Plus de trente ans après les faits, le tribunal spécial chargé de juger les Khmers rouges rend lundi son verdict dans le procès de Douch, l'un des derniers anciens chefs encore vivants du régime accusé d'avoir provoqué la mort de près de deux millions de Cambodgiens. A l'issue d'un long et coûteux procès émaillé d'incidents, 40 ans de prison avaient été requis en novembre 2009 à l'encontre de Douch, de son vrai nom Kaing Guek Eav, 67 ans, qui dirigeait la prison de Tuol Sleng où 15.000 personnes ont été torturées et exécutées entre 1975 et 1979. L'ancien bourreau, qui répond de crimes de guerre et crimes contre l'humanité, est passible de la perpétuité.
 
Il s'agit de la première procédure à aboutir dans cette juridiction parrainée par l'ONU, créée en 2003 après d'interminables tractations entre le Cambodge et la communauté internationale et qui n'a commencé ses activités que trois ans plus tard.
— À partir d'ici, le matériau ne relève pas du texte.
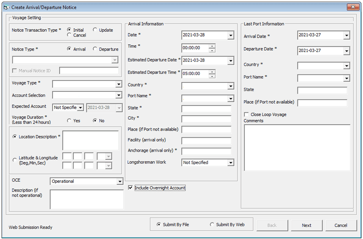363x239 pixels.
Task: Increment the Estimated Departure Time spinner
Action: (211, 72)
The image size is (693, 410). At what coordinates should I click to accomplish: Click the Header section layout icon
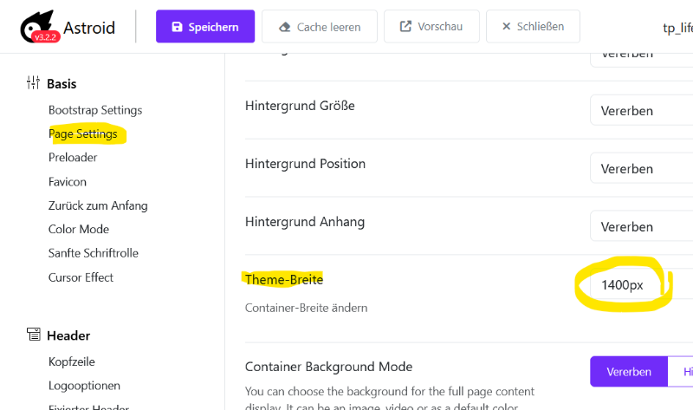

Lors des audiences, le tribunal avait mis au jour les preuves les plus accablantes des responsabilités de Douch, serviteur dévoué de l'utopie marxiste de Pol Pot, qui a emporté environ un quart des habitants du Cambodge, morts sous la torture, d'épuisement ou de malnutrition. Les juges se sont appuyés sur les archives colossales laissées par les Khmers rouges en quittant le pouvoir, autant de photos, confessions écrites, registres scrupuleusement tenus. Les suppliciés devaient faire des aveux écrits d'un complot contre le "Kampuchéa démocratique". Très peu en sont sortis vivants.

"J'étais un rouage"
 
Devant le tribunal, Douch est apparu comme un ex-bureaucrate zélé, soucieux de ne pas décevoir ses supérieurs. Mais il s'est constamment protégé derrière la peur d'être lui-même exécuté avec sa famille pour expliquer son dévouement. "Je suis pétri de remords et suis profondément affecté par cette destruction d'une ampleur sidérante", a-t-il déclaré. "Je me suis retrouvé en train de servir une organisation criminelle qui détruisait son propre peuple d'une façon scandaleuse. J'étais un rouage dans une machine en marche". Mais, au dernier jour du procès, Douch a fait brutalement machine arrière et surpris tout le monde, y compris son avocat qui l'avait poussé à admettre sa responsabilité. Arguant qu'il n'était qu'un simple serviteur du régime de Pol Pot, il a estimé qu'il échappait de facto aux compétences du tribunal et sollicitait sa libération.
 
Des cinq cadres du régime aujourd'hui détenus, Douch est le premier à avoir été jugé. Les quatre autres, dont le "frère numéro 2" Nuon Chea, poursuivis aussi pour génocide contre les Vietnamiens et la minorité musulmane des Chams, attendent leur procès attendu en principe en 2011. "Le frère numéro 1", Pol Pot, est décédé en 1998. Le procès de Douch a été entouré de tensions, liées notamment aux pressions politiques exercées sur le tribunal. Le Premier ministre Hun Sen n'a jamais caché son irritation à l'égard de cette juridiction hybride cambodgienne et internationale, accusant les juges étrangers de recevoir "des ordres de leurs gouvernements".